CKBlog: The Market

Thursday, June 11, 2020

In Recession

by Steve Haberstroh, Partner

“Cambridge, June 8, 2020 - The Business Cycle Dating Committee of the National Bureau of Economic Research maintains a chronology of the peaks and troughs of U.S. business cycles. The committee has determined that a peak in monthly economic activity occurred in the U.S. economy in February 2020.”
—National Bureau of Economic Research (https://www.nber.org/cycles/june2020.html)

Let’s recap what the talking heads on TV have drilled into your head:

“Hold onto your stocks until we are in recession.”

“If we enter a recession, you will want to lower your exposure to stock.”

“Once in recession, stocks tend to enter bear markets. Bear markets can take years before stocks recover.”

Ok. When in recession, we sell stocks.

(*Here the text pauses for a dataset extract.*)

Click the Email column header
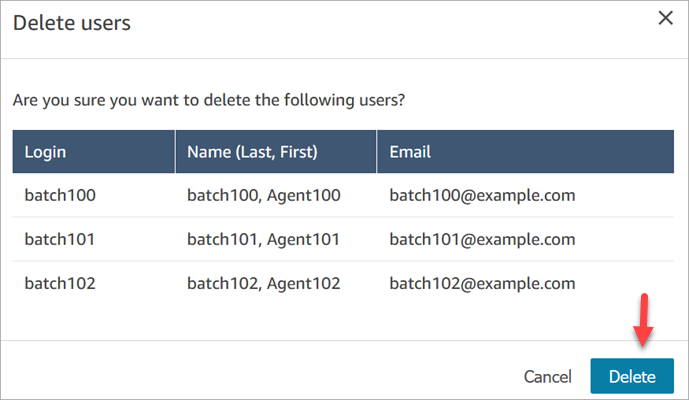 [409, 153]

Simple enough, right? Here’s the problem. We just found out we are in recession—roughly four months after the recession began. So now what?

One Year Chart of the S&P 500 Index

One Year Chart of the S&P 500 Index

This is why investing is so hard. During the four months the NBER took to crunch their numbers and declare a recession, the S&P 500 index dropped by 34% only to rebound by 44%! On the very day NBER declared the recession, the S&P 500 index turned positive on the year. The NASDAQ hit an all-time high 24 hours later!

So now what? Do we wait until NBER tells us the recession ended ... six months after it ended ... to buy stocks again? Or is that now a signal to sell? Is this really how you should be managing your nest egg? Am I being too sarcastic?

Markets look to the future. Economists look to the past. I wouldn’t recommend a buy/sell program based on NBER declarations about what happened months ago.